His announcement raised eyebrows, then, not so much because a nuclear reactor on the moon is an inherently absurd prospect but because of the context in which it has been proposed. The Trump administration proposes to slash Nasa’s budget by an eye-watering 24% and has already shed 2,600 of its 17,000 staff. This will spell doom to several exciting uncrewed missions to other worlds in our solar system that the agency had planned, including one to Venus. 

The reactor scheme only makes sense in a programme that intends to prioritise human space exploration – a plan with little scientific value and which would be more about nationalistic spectacle and bombast, a return to the early days of the space race, when the goal was to be the first to leave footprints in moon dust. 

To some, the reactor plan signifies a land grab. Once you have a nuclear plant in place, you can effectively claim sovereignty of the ground on which it stands – and never mind the 1967 Outer Space Treaty, which prohibits national territorial claims on the moon or other planets. Duffy admits the plan was spurred by fears of a joint Russian-Chinese lunar reactor scheme that could effectively create an exclusion zone on the moon. “We’re in a race to the moon,” he said. “There’s a certain part of the moon that everyone knows is the best. We want to get there first and claim that for America.”

To do what, exactly? He didn’t say. It’s conceivable that a crewed lunar astronomical observatory could do some good science, but Duffy has offered no indication of what a reactor would be there for.

All this is depressing enough for those in Nasa who have seen the agency achieve wonders of space science, from the Voyager missions and Viking Mars landers of the 1970s to the plucky Mars rovers Spirit and Opportunity. What’s more, Duffy’s announcement seems crazily premature. Nasa doesn’t even currently have a means of getting people to the Moon, let alone transporting the materials needed to establish a substantial base worth powering. Right now it feels about as realistic as unveiling plans (and truly I don’t want to give Trump ideas) to erect a tower block on Mars. 

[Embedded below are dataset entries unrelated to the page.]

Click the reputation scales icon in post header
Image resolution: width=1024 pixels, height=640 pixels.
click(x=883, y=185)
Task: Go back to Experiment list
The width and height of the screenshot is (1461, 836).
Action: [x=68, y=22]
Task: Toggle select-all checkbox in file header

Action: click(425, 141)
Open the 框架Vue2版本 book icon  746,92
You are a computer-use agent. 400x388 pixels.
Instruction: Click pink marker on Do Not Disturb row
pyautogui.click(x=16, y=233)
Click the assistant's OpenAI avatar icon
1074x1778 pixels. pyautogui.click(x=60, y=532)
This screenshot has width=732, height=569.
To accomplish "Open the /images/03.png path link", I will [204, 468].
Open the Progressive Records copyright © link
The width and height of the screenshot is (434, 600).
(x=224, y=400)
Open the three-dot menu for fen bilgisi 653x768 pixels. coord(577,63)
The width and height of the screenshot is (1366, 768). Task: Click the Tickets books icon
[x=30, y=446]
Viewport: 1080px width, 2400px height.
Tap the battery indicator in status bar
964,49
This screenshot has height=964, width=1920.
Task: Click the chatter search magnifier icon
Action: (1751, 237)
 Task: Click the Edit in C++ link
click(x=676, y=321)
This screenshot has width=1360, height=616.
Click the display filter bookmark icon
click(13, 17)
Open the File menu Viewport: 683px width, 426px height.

Nasa does actually have a project to return humans to the moon by 2027 (even if it has scrapped its promise to deliver the first woman and person of colour to the lunar surface). The project is called Artemis – and many fear that a series of setbacks and now the Nasa funding cuts have placed it in jeopardy. Besides, Nasa’s astronaut flights currently rely on the Dragon capsule of Elon Musk’s SpaceX – which Musk petulantly threatened to withdraw during his recent tiff with the US president. Those of us who have long been saying Nasa is foolish to make itself so reliant on such an erratic contractor are now pursing our lips.

There is simply nothing about this latest announcement that is indicative of joined-up thinking in the space agency. With arch British understatement, planetary scientist Simeon Barber of the Open University told the BBC, “If you’ve got nuclear power for a base, but you’ve got no way of getting people and equipment there, then it’s not much use”.